Reflecting on these and other crises he has experienced, Deasy focused on a simple truth: “There was no playbook for the day the oil spill occurred,” Deasy said. “There was no playbook for the day the Challenger happened.”

Spotting the warning signs

When people ask Deasy what keeps him up at night, he points to balance. CIOs are constantly moving from issue to issue—be it focusing on innovation, managing operations, mitigating risk, making critical decisions about staff, dealing with regulatory issues, and so on.

CIOs, he said, need to juggle all of those balls in the air, paying close attention to all factors to anticipate when problems might arise, and “looking around corners” to recognize new opportunities or threats. “I think any good CIO today has to have an early radar system that hopefully lets them know when one of those things is starting to become problematic, or to see signs where things are starting to break around you,” he said.

Deasy also said that tabletop simulations are helpful for preparing for crises, but only to a certain extent. “I always tell people, if you get overly confident that your desktop exercises are going to see you through a unique crisis, then you will be woefully unprepared to deal with it,” Deasy said. 

5 steps for leading through crisis

When crises do occur, Deasy offered the following steps for CIOs:

1. Focus on the problem at hand.
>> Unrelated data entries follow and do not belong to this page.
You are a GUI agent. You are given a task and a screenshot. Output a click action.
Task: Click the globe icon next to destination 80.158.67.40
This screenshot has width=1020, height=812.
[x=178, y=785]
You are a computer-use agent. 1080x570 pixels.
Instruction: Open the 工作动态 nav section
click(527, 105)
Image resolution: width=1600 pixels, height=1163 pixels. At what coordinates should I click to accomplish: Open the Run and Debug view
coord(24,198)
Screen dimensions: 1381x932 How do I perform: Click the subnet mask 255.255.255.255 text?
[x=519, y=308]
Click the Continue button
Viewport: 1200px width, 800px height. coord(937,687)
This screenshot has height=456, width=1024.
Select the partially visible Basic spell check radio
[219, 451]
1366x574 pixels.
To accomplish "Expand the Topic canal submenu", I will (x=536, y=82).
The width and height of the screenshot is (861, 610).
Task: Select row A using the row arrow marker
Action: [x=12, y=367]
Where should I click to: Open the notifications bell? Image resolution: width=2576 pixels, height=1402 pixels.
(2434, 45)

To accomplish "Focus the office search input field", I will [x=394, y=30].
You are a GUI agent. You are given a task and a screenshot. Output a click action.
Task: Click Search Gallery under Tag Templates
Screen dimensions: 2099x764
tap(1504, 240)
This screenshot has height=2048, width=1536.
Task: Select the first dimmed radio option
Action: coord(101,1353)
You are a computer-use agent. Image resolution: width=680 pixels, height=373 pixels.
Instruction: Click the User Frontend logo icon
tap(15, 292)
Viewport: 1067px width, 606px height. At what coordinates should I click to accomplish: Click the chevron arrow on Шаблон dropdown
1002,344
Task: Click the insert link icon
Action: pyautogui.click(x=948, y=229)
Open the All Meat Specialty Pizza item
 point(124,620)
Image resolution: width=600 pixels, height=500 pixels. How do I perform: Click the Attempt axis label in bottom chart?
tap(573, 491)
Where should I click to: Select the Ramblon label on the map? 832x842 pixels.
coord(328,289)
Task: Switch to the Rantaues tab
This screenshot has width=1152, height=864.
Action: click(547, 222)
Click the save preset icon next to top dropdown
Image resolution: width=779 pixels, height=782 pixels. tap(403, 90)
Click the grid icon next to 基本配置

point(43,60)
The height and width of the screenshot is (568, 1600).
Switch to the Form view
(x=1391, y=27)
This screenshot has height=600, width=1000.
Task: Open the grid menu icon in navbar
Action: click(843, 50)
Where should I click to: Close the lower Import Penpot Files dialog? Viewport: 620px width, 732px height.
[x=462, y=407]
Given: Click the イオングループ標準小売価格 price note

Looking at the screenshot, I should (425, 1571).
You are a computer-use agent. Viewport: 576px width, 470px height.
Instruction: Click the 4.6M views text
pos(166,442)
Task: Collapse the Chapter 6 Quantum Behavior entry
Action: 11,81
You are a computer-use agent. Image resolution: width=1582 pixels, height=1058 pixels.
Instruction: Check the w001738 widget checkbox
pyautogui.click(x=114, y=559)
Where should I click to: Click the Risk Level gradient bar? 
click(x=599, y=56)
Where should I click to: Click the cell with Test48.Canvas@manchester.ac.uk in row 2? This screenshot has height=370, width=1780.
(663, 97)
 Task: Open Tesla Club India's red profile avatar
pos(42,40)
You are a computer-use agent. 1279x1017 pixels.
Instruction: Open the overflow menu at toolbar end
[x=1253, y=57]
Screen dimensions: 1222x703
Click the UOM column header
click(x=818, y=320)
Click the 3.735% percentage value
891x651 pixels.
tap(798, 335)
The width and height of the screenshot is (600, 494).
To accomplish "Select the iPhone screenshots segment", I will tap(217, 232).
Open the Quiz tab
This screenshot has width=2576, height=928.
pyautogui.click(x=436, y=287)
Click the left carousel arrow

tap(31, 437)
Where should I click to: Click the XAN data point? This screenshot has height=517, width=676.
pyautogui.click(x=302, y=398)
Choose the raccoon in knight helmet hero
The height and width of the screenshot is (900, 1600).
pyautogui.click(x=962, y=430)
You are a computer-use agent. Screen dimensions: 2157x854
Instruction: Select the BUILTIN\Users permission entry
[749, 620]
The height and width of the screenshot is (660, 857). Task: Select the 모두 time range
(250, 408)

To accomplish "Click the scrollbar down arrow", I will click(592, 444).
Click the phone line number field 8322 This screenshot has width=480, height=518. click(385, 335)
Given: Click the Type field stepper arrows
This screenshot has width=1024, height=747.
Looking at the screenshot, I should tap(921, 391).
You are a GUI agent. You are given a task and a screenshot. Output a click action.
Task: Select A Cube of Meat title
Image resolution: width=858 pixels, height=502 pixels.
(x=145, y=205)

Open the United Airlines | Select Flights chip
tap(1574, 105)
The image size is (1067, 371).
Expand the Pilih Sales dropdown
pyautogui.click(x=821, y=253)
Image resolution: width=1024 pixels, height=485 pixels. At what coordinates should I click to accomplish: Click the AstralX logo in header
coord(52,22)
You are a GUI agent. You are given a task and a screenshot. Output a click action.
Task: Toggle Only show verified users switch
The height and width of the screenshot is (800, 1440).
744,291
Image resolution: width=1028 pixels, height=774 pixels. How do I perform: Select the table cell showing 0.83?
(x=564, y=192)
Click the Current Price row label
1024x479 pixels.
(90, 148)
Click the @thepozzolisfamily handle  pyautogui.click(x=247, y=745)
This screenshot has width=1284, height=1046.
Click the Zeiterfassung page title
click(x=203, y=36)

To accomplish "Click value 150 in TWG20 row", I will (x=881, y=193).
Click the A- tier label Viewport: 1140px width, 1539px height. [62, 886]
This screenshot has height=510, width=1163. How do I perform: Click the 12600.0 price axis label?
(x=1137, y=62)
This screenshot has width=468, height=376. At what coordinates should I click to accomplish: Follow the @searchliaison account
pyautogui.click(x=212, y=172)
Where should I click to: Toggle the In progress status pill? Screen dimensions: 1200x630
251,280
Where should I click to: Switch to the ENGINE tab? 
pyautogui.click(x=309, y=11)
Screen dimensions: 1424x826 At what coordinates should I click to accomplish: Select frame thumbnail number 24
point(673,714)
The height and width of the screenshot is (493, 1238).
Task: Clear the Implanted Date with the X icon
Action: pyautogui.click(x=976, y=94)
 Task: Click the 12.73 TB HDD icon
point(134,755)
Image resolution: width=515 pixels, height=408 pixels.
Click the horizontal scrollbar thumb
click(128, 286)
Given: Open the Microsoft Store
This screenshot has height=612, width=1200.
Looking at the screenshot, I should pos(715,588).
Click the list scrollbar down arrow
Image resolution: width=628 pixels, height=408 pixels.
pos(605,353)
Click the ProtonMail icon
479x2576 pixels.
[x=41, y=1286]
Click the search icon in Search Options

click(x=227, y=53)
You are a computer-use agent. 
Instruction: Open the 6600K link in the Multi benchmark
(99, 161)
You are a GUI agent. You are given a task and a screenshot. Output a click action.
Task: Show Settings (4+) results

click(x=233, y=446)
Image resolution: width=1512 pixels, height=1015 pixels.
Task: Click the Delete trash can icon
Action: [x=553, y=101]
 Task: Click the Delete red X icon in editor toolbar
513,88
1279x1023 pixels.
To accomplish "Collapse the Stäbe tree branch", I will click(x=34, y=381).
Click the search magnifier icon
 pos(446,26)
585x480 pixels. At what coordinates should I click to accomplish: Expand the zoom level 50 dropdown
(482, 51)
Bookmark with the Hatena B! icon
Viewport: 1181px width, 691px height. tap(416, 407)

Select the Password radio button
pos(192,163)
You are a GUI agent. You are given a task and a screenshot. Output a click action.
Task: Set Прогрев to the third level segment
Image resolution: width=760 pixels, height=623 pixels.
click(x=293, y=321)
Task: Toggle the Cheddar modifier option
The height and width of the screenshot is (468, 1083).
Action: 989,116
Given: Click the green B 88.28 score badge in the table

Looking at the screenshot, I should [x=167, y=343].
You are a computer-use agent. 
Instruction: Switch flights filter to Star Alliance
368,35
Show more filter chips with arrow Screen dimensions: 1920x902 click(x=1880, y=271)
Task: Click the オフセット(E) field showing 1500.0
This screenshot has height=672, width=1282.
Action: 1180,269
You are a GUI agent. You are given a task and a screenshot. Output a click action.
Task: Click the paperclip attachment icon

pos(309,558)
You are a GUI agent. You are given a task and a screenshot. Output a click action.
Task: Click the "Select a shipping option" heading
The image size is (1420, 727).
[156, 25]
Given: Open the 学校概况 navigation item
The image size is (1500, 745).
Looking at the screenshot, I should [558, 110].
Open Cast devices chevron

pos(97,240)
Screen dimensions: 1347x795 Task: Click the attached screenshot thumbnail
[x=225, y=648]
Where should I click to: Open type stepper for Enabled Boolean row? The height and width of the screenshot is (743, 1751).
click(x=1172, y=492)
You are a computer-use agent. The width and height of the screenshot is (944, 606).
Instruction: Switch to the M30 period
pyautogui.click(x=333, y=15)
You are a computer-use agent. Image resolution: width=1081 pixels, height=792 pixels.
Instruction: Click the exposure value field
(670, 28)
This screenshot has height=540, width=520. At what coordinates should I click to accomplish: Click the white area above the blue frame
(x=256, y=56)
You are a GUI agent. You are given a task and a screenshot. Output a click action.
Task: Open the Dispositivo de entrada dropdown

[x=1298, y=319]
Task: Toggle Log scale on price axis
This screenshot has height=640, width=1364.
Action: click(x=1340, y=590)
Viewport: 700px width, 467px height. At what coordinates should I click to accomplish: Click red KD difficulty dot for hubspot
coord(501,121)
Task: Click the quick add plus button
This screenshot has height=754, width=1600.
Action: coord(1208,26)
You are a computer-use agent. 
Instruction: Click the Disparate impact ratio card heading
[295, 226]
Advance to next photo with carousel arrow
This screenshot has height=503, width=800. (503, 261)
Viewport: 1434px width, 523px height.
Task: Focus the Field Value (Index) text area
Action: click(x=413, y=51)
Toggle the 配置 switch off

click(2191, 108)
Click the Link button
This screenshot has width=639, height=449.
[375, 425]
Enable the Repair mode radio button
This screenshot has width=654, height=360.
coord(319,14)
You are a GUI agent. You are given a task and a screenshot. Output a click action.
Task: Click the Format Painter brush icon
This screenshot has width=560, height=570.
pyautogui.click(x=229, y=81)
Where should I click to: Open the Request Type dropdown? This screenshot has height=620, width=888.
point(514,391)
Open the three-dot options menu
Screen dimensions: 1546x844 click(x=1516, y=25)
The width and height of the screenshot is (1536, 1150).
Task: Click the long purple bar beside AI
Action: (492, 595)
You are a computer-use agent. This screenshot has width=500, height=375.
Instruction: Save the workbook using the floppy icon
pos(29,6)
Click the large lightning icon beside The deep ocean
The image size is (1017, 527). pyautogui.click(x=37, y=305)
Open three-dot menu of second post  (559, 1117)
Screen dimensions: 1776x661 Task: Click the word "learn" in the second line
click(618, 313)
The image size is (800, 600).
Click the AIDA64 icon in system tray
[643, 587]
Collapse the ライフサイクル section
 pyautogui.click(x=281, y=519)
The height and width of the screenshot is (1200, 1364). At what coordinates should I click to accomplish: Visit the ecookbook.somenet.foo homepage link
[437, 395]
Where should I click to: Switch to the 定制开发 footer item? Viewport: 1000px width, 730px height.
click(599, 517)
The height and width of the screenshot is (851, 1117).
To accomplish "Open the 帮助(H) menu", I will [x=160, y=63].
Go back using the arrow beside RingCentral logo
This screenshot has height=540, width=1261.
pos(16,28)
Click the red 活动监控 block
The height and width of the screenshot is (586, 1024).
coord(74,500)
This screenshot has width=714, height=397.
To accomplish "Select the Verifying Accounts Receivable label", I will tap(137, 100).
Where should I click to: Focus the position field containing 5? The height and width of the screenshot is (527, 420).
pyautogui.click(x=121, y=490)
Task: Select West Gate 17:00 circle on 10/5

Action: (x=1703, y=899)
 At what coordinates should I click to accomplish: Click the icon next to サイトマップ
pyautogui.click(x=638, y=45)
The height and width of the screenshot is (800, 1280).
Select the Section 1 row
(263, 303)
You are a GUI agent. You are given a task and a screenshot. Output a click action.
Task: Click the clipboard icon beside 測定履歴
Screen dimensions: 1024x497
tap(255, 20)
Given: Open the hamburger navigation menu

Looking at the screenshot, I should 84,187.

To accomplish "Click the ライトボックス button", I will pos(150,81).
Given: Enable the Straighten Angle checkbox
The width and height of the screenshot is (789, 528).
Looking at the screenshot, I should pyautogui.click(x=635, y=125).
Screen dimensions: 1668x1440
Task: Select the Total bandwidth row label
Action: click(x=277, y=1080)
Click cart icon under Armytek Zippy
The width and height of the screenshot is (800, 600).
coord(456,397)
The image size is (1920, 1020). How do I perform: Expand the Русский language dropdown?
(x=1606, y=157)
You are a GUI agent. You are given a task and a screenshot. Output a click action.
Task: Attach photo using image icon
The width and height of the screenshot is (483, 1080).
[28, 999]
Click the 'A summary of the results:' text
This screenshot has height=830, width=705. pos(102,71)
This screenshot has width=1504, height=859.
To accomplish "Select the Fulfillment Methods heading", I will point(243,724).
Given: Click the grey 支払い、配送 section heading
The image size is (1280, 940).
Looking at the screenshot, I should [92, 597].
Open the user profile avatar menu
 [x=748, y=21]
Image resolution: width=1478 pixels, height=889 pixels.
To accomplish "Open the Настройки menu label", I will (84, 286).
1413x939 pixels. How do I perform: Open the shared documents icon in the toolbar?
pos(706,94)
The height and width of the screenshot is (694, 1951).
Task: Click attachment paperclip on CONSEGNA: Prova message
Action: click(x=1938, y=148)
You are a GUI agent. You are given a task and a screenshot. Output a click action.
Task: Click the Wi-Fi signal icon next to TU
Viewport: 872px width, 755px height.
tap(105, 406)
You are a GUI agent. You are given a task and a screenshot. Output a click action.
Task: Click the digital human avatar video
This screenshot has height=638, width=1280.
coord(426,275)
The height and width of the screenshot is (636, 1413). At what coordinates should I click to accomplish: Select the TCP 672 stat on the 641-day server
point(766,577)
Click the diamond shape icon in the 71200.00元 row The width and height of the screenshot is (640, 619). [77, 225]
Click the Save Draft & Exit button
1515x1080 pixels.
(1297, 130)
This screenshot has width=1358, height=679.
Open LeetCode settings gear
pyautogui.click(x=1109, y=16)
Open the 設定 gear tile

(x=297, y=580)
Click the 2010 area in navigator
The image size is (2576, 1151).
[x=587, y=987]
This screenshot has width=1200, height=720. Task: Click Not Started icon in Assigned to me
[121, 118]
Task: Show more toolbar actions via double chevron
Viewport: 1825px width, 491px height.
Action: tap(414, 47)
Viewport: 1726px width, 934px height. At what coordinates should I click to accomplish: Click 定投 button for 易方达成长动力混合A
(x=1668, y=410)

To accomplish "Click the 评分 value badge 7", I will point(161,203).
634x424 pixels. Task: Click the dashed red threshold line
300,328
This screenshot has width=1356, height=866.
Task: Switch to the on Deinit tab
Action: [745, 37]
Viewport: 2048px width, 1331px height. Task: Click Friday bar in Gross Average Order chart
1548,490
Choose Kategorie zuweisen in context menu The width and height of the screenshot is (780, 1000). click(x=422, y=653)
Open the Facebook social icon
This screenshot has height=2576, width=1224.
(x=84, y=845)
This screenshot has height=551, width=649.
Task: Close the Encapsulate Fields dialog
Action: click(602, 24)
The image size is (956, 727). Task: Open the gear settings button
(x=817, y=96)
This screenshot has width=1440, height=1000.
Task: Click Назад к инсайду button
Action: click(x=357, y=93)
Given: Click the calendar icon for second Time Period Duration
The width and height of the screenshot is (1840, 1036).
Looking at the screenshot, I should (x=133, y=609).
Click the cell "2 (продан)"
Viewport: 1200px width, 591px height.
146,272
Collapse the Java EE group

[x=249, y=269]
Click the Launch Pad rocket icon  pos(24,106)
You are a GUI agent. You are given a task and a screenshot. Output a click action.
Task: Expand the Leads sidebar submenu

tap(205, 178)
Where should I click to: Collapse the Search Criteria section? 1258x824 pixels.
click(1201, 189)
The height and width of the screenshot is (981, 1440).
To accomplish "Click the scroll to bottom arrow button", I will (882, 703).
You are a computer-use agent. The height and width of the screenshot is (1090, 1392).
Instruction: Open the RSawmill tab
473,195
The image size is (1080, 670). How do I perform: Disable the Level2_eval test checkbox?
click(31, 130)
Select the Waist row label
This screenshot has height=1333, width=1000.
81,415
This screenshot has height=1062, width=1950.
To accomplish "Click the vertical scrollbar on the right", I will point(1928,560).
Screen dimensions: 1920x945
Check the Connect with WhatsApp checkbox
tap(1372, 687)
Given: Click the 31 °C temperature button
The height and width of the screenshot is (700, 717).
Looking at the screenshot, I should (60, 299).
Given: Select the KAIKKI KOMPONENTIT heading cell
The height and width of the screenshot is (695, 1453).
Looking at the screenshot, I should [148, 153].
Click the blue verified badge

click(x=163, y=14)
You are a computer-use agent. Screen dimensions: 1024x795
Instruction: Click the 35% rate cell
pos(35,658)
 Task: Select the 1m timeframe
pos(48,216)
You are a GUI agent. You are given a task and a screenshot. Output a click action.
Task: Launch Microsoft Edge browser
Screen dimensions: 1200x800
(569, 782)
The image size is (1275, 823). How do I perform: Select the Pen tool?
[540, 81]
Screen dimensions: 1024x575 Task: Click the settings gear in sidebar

IT leaders must communicate with their C-suite colleagues and board members. “Absolute transparency,” Deasy recommends. “Here’s what we know, and here’s everything we don’t know.” But they must balance that with the importance of remediating the problem. Solve the problem first, then go after the root cause(s).

2. Lead from the front. A mentor of Deasy’s from Rockwell once told him, “When something goes terribly wrong, it’s how you show up at the beginning that sets the tone.” If leaders are scattered and constantly changing directions, the team will respond with similar disarray. But if CIOs remain poised and calm—despite maybe churning on the inside—“it’s amazing how quickly people will get focused,” Deasy said.

3. Understand your own limitations. “Be very clear to yourself and your team that you’re not the smartest person in the room,” Deasy suggests. Teams expect leaders to maintain their composure, but also to ask the right questions and bring the right people into the room. But they err when they think they have all the answers. “Sometimes people find themselves in the middle of a crisis and because they’re the senior person in the room, they feel that they need to carry all the expertise,” Deasy added.  

4. Seek solutions from all players. Even if you have truly put the right people in the right roles, don’t limit them to those responsibilities when a crisis occurs. When leaders break down those silos, and respect the knowledge of their teams, they can find the right answers—sometimes from the least likely sources. “If you put constraints and people think they’re coming to a crisis and have to work their role, you have a huge miss,” Deasy said.

5. Balance people and priorities. Often times when a crisis occurs, everyone wants to work on it. But IT leaders must be careful to ensure that day-to-day operations continue through the crisis. At the same time, team members can burn out when dealing with a protracted crisis situation. “You have to be cognizant that the human mind and physical stamina only go so far,” Deasy said. “How do you ensure that, as people are getting ready to take a break, that you’re actually creating continuity” in cycling in other employees?